KDI also offers products from Okidata, HP, Toshiba and Lexmark. The business was started back in the late '80s by Rick Salcedo, its president and chief executive officer and the only executive without personal ties to South Jersey.
It was called Innovative Technical Services, and it was service-only in the beginning. Salcedo ran it from the basement of his home in Folcroft before moving to a storefront in Drexel Hill, both in Delaware County.
He eventually became a Savin dealer, and it was through sales that he met Peach.
Peach became a partner in 1994. They changed the name of the business to KDI and moved its headquarters to Broomall, then Aston, both also in Delaware County.

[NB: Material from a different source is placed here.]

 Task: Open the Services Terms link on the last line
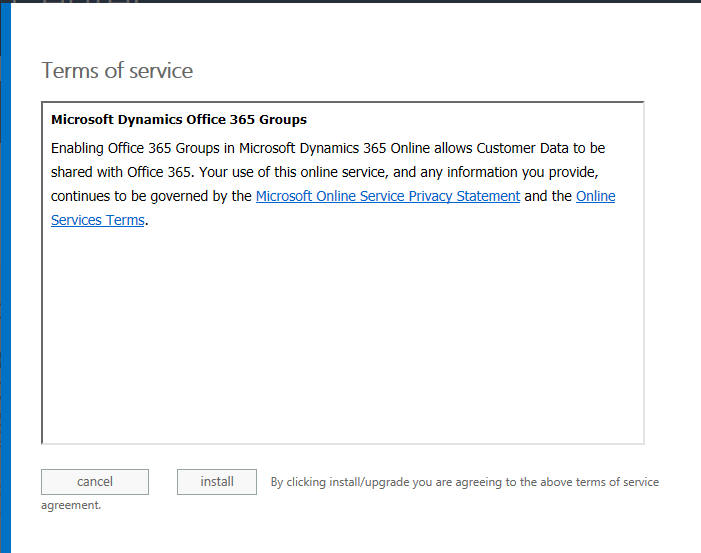coord(97,220)
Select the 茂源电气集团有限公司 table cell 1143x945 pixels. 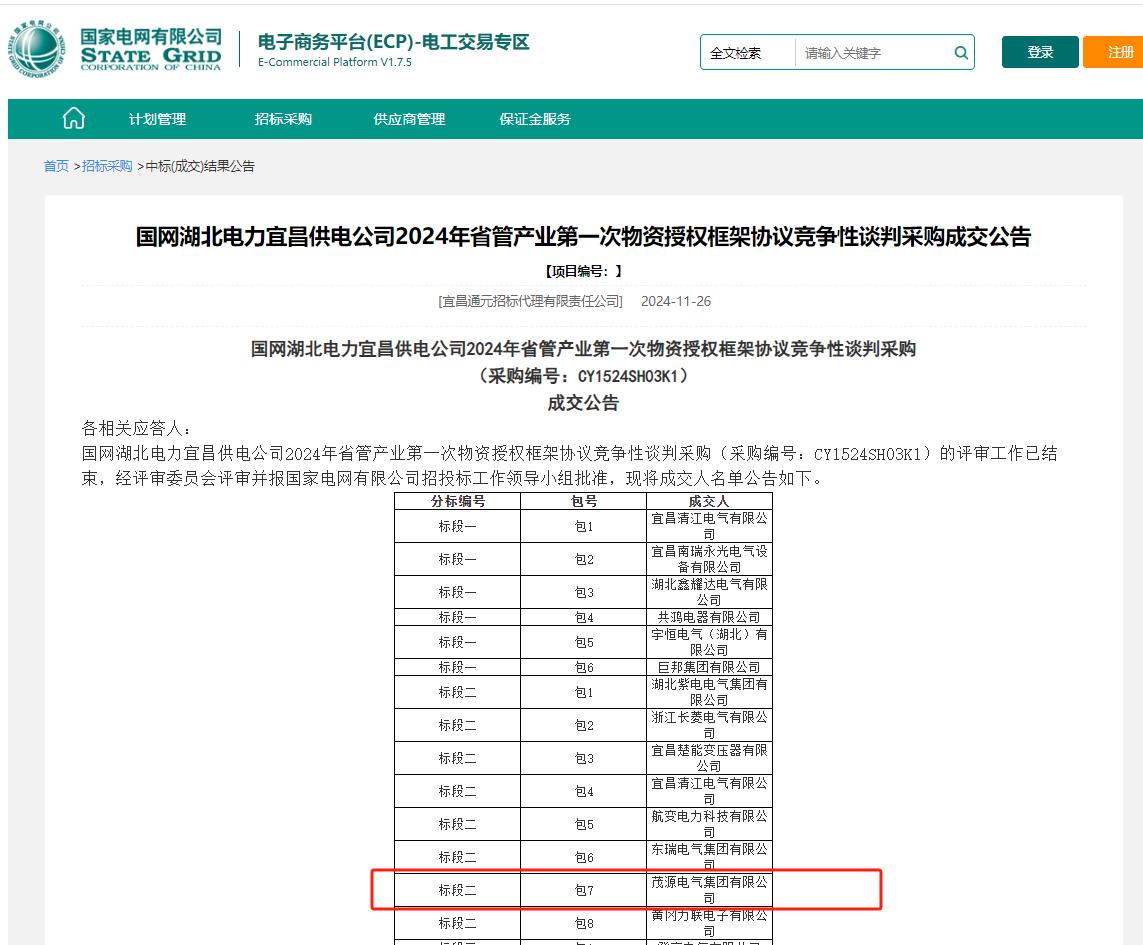coord(709,890)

It has grown steadily, earning awards from respected trade publications along the way. Last year, KDI took in $12 million. It has offices in Philadelphia, Wilmington, and Lancaster, Pa., as well as Aston and Voorhees. It employs 100 people, about a dozen out of the South Jersey office. Among KDI's South Jersey accounts are the school districts of West Deptford, Delran and Medford and Gloucester County Special Services.
The partners hope to do $5 million to $6 million in sales in the first year in Voorhees.
Fairhurst joined the company five years ago, and Hahn signed on in May.
Hahn was a particularly nice addition because of his experience - he had worked for Stewart since 1999 and, before that, Savin for 18 years.
"When I heard about [Stewart] being acquired, the first person I called was Rich," Salcedo said.
More important, Hahn is deeply entrenched in South Jersey. He's lived there his whole life. He has an army of connections.
"Wherever I go, I turn around and somebody will say to me, 'Hey, remember that time' this happened or that happened," Hahn said. "The business spirit in South Jersey always has been you buy something from somebody you know."